§ **Work to complete**
Your job is to write out each record precisely as it stands.

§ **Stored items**

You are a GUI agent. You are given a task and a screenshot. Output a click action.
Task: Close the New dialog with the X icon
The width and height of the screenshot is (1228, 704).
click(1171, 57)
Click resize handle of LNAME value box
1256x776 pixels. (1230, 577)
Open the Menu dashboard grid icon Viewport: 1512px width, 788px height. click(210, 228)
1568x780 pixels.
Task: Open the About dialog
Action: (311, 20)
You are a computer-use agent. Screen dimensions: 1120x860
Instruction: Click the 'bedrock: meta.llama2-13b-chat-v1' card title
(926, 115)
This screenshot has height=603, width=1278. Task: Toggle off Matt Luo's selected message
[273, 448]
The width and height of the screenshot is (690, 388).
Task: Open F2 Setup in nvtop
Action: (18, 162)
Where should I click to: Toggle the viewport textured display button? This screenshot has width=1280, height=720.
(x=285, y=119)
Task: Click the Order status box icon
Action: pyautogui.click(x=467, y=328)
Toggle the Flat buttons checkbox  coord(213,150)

§ **Response to this task**
You are a GUI agent. You are given a task and a screenshot. Output a click action.
Task: Close the New dialog with the X icon
The width and height of the screenshot is (1228, 704).
click(1171, 57)
Click resize handle of LNAME value box
1256x776 pixels. (1230, 577)
Open the Menu dashboard grid icon Viewport: 1512px width, 788px height. click(210, 228)
1568x780 pixels.
Task: Open the About dialog
Action: (311, 20)
You are a computer-use agent. Screen dimensions: 1120x860
Instruction: Click the 'bedrock: meta.llama2-13b-chat-v1' card title
(926, 115)
This screenshot has height=603, width=1278. Task: Toggle off Matt Luo's selected message
[273, 448]
The width and height of the screenshot is (690, 388).
Task: Open F2 Setup in nvtop
Action: (18, 162)
Where should I click to: Toggle the viewport textured display button? This screenshot has width=1280, height=720.
(x=285, y=119)
Task: Click the Order status box icon
Action: pyautogui.click(x=467, y=328)
Toggle the Flat buttons checkbox  coord(213,150)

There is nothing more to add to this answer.